Stop Calling the UAE an 'Ally'
The problem isn’t just that the UAE doesn’t behave like an ally, but that it isn’t one and should not be confused with one.
The Wall Street Journal reports that the United Arab Emirates (UAE) sent weapons to fuel the conflict in Sudan instead of the humanitarian assistance that it had promised the U.S. it would send:
When a cargo plane landed in Uganda’s busiest airport in early June, its flight documents said it was carrying humanitarian aid sent by the United Arab Emirates for Sudanese refugees.
Instead of the food and medical supplies listed on the aircraft’s manifest, Ugandan officials said they found dozens of green plastic crates in the plane’s cargo hold filled with ammunition, assault rifles and other small arms.
The weapons discovered June 2 at Entebbe airport were part of an effort by the U.A.E., a U.S. ally, to support Lt. Gen. Mohamed Hamdan Dagalo, a Sudanese warlord who is battling for control of Africa’s third-largest country, African and Middle Eastern officials said.

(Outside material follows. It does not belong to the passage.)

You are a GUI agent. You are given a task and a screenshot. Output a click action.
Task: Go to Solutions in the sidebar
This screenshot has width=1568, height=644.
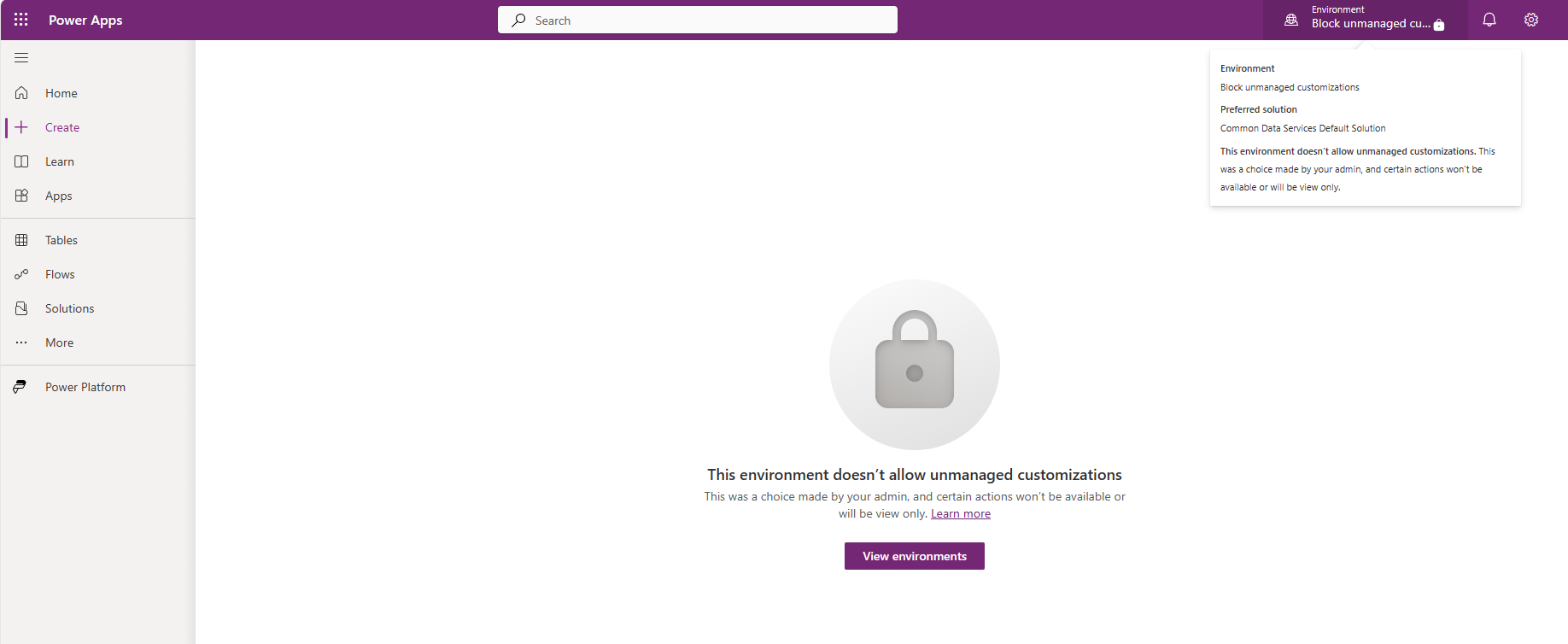pos(69,308)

The report is well done, and I recommend reading the entire article. Unfortunately, there is one error, and that is the choice to designate the UAE as an ally in both the headline and the story. The problem isn’t just that the UAE doesn’t behave like an ally, but that it isn’t one and should not be confused with one. Another story earlier this week in The New York Times makes the same common mistake in an article on the UAE’s cultivation of its ties with Russia and China.
This might seem like quibbling over semantics, but it makes a big difference in how readers understand the relationship that the U.S. and the UAE have.